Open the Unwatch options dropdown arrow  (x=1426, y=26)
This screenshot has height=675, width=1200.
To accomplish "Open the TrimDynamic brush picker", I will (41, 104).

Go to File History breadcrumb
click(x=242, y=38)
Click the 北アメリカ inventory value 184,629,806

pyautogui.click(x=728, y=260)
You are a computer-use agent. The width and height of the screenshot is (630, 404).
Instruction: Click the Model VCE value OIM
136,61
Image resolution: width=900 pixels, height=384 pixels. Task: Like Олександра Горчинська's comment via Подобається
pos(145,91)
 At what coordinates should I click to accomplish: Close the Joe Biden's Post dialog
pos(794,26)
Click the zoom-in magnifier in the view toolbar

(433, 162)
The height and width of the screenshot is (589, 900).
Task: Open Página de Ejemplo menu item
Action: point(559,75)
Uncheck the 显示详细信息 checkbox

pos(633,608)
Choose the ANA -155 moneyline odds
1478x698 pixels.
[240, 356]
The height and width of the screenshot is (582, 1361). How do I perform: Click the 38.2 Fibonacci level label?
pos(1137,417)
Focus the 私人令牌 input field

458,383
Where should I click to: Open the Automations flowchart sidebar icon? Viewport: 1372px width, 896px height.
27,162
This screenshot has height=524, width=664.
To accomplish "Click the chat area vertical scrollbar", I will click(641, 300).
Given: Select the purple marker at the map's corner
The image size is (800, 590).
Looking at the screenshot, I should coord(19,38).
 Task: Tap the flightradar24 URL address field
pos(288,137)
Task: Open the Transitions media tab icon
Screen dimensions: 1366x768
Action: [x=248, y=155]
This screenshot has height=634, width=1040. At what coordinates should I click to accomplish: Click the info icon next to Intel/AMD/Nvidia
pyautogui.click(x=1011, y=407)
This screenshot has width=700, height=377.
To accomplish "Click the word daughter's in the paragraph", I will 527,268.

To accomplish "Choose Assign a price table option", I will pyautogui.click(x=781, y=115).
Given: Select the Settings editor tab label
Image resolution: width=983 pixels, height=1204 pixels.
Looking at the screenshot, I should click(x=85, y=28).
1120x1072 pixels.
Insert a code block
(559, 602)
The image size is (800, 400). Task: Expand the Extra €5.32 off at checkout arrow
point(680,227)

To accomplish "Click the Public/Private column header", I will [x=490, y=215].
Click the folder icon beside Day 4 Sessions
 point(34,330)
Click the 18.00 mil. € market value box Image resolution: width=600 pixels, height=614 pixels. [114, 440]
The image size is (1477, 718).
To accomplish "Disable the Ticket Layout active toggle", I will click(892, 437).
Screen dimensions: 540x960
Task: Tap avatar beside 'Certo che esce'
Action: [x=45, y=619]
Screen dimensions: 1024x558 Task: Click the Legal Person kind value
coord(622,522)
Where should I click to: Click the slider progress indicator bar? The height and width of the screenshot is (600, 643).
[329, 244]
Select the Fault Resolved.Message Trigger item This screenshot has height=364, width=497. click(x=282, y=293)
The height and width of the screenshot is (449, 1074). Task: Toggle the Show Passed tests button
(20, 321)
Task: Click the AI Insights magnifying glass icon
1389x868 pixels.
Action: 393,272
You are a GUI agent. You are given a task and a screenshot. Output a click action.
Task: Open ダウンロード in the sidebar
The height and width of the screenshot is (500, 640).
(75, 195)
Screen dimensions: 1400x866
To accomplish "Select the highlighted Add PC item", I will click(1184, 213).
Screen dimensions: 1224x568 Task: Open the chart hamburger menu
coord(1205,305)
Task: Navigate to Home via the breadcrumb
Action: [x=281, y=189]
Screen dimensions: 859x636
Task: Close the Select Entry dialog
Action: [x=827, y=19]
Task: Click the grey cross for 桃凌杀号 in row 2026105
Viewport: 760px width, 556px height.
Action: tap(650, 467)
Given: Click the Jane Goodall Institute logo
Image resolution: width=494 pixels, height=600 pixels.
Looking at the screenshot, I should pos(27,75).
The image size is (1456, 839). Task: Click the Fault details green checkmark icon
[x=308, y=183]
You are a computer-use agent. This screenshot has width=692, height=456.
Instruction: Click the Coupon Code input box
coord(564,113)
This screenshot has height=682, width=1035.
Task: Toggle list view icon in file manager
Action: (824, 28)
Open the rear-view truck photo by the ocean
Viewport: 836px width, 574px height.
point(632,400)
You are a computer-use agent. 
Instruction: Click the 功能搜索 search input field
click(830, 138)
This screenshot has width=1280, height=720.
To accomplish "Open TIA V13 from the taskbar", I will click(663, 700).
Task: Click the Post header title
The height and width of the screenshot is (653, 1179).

────────────────────

ABOUT THIS TASK: Return the listing above in its entirety, word for word.

EXERCISE SOLUTION:
Open the Unwatch options dropdown arrow  (x=1426, y=26)
This screenshot has height=675, width=1200.
To accomplish "Open the TrimDynamic brush picker", I will (41, 104).

Go to File History breadcrumb
click(x=242, y=38)
Click the 北アメリカ inventory value 184,629,806

pyautogui.click(x=728, y=260)
You are a computer-use agent. The width and height of the screenshot is (630, 404).
Instruction: Click the Model VCE value OIM
136,61
Image resolution: width=900 pixels, height=384 pixels. Task: Like Олександра Горчинська's comment via Подобається
pos(145,91)
 At what coordinates should I click to accomplish: Close the Joe Biden's Post dialog
pos(794,26)
Click the zoom-in magnifier in the view toolbar

(433, 162)
The height and width of the screenshot is (589, 900).
Task: Open Página de Ejemplo menu item
Action: point(559,75)
Uncheck the 显示详细信息 checkbox

pos(633,608)
Choose the ANA -155 moneyline odds
1478x698 pixels.
[240, 356]
The height and width of the screenshot is (582, 1361). How do I perform: Click the 38.2 Fibonacci level label?
pos(1137,417)
Focus the 私人令牌 input field

458,383
Where should I click to: Open the Automations flowchart sidebar icon? Viewport: 1372px width, 896px height.
27,162
This screenshot has height=524, width=664.
To accomplish "Click the chat area vertical scrollbar", I will click(641, 300).
Given: Select the purple marker at the map's corner
The image size is (800, 590).
Looking at the screenshot, I should coord(19,38).
 Task: Tap the flightradar24 URL address field
pos(288,137)
Task: Open the Transitions media tab icon
Screen dimensions: 1366x768
Action: [x=248, y=155]
This screenshot has height=634, width=1040. At what coordinates should I click to accomplish: Click the info icon next to Intel/AMD/Nvidia
pyautogui.click(x=1011, y=407)
This screenshot has width=700, height=377.
To accomplish "Click the word daughter's in the paragraph", I will 527,268.

To accomplish "Choose Assign a price table option", I will pyautogui.click(x=781, y=115).
Given: Select the Settings editor tab label
Image resolution: width=983 pixels, height=1204 pixels.
Looking at the screenshot, I should click(x=85, y=28).
1120x1072 pixels.
Insert a code block
(559, 602)
The image size is (800, 400). Task: Expand the Extra €5.32 off at checkout arrow
point(680,227)

To accomplish "Click the Public/Private column header", I will [x=490, y=215].
Click the folder icon beside Day 4 Sessions
 point(34,330)
Click the 18.00 mil. € market value box Image resolution: width=600 pixels, height=614 pixels. [114, 440]
The image size is (1477, 718).
To accomplish "Disable the Ticket Layout active toggle", I will click(892, 437).
Screen dimensions: 540x960
Task: Tap avatar beside 'Certo che esce'
Action: [x=45, y=619]
Screen dimensions: 1024x558 Task: Click the Legal Person kind value
coord(622,522)
Where should I click to: Click the slider progress indicator bar? The height and width of the screenshot is (600, 643).
[329, 244]
Select the Fault Resolved.Message Trigger item This screenshot has height=364, width=497. click(x=282, y=293)
The height and width of the screenshot is (449, 1074). Task: Toggle the Show Passed tests button
(20, 321)
Task: Click the AI Insights magnifying glass icon
1389x868 pixels.
Action: 393,272
You are a GUI agent. You are given a task and a screenshot. Output a click action.
Task: Open ダウンロード in the sidebar
The height and width of the screenshot is (500, 640).
(75, 195)
Screen dimensions: 1400x866
To accomplish "Select the highlighted Add PC item", I will click(1184, 213).
Screen dimensions: 1224x568 Task: Open the chart hamburger menu
coord(1205,305)
Task: Navigate to Home via the breadcrumb
Action: [x=281, y=189]
Screen dimensions: 859x636
Task: Close the Select Entry dialog
Action: [x=827, y=19]
Task: Click the grey cross for 桃凌杀号 in row 2026105
Viewport: 760px width, 556px height.
Action: tap(650, 467)
Given: Click the Jane Goodall Institute logo
Image resolution: width=494 pixels, height=600 pixels.
Looking at the screenshot, I should pos(27,75).
The image size is (1456, 839). Task: Click the Fault details green checkmark icon
[x=308, y=183]
You are a computer-use agent. This screenshot has width=692, height=456.
Instruction: Click the Coupon Code input box
coord(564,113)
This screenshot has height=682, width=1035.
Task: Toggle list view icon in file manager
Action: (824, 28)
Open the rear-view truck photo by the ocean
Viewport: 836px width, 574px height.
point(632,400)
You are a computer-use agent. 
Instruction: Click the 功能搜索 search input field
click(830, 138)
This screenshot has width=1280, height=720.
To accomplish "Open TIA V13 from the taskbar", I will click(663, 700).
Task: Click the Post header title
The height and width of the screenshot is (653, 1179).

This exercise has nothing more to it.